◆ Work order: The entries below hold a line with "This screenshot has height=835, width=1337." and a line with "Click the *RI%/". Return those lines and all that lie between them, exactly and only.
<<<<
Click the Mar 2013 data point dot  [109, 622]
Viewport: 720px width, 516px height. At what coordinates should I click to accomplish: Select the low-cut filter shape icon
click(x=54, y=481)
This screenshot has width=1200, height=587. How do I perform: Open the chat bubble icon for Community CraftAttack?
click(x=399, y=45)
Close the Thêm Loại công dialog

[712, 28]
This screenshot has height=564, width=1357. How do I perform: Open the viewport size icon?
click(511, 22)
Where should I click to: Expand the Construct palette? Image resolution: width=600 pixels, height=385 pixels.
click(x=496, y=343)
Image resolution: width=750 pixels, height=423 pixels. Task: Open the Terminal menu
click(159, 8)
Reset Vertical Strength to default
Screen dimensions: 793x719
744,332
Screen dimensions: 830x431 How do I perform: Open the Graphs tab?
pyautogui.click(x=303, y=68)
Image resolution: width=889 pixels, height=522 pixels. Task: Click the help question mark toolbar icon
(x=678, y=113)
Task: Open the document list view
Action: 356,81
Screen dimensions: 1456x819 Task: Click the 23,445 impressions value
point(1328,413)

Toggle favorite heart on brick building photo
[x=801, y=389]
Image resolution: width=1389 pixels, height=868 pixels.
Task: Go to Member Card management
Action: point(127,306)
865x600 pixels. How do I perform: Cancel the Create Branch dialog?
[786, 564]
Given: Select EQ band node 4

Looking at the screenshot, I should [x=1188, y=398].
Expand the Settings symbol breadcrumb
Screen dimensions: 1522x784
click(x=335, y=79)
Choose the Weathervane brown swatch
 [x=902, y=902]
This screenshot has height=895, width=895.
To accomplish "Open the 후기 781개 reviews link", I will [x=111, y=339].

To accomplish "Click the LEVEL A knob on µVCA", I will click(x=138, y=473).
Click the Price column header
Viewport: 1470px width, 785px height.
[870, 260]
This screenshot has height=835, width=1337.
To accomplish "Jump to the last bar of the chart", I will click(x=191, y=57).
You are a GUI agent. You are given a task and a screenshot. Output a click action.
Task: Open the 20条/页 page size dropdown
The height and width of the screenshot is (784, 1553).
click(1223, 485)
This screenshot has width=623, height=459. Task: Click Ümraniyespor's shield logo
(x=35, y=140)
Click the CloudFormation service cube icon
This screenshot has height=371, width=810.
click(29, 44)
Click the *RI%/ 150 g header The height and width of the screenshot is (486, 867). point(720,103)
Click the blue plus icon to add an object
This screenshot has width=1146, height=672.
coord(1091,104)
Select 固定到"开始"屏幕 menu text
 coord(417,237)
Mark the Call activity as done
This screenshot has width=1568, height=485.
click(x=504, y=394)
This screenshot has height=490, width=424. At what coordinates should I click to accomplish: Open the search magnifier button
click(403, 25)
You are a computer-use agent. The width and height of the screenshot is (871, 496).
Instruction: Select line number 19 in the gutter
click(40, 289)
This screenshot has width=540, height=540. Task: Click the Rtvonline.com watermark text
>>>>
◆ Solution for this exercise:
This screenshot has height=835, width=1337.
To accomplish "Jump to the last bar of the chart", I will click(x=191, y=57).
You are a GUI agent. You are given a task and a screenshot. Output a click action.
Task: Open the 20条/页 page size dropdown
The height and width of the screenshot is (784, 1553).
click(1223, 485)
This screenshot has width=623, height=459. Task: Click Ümraniyespor's shield logo
(x=35, y=140)
Click the CloudFormation service cube icon
This screenshot has height=371, width=810.
click(29, 44)
Click the *RI%/ 150 g header The height and width of the screenshot is (486, 867). point(720,103)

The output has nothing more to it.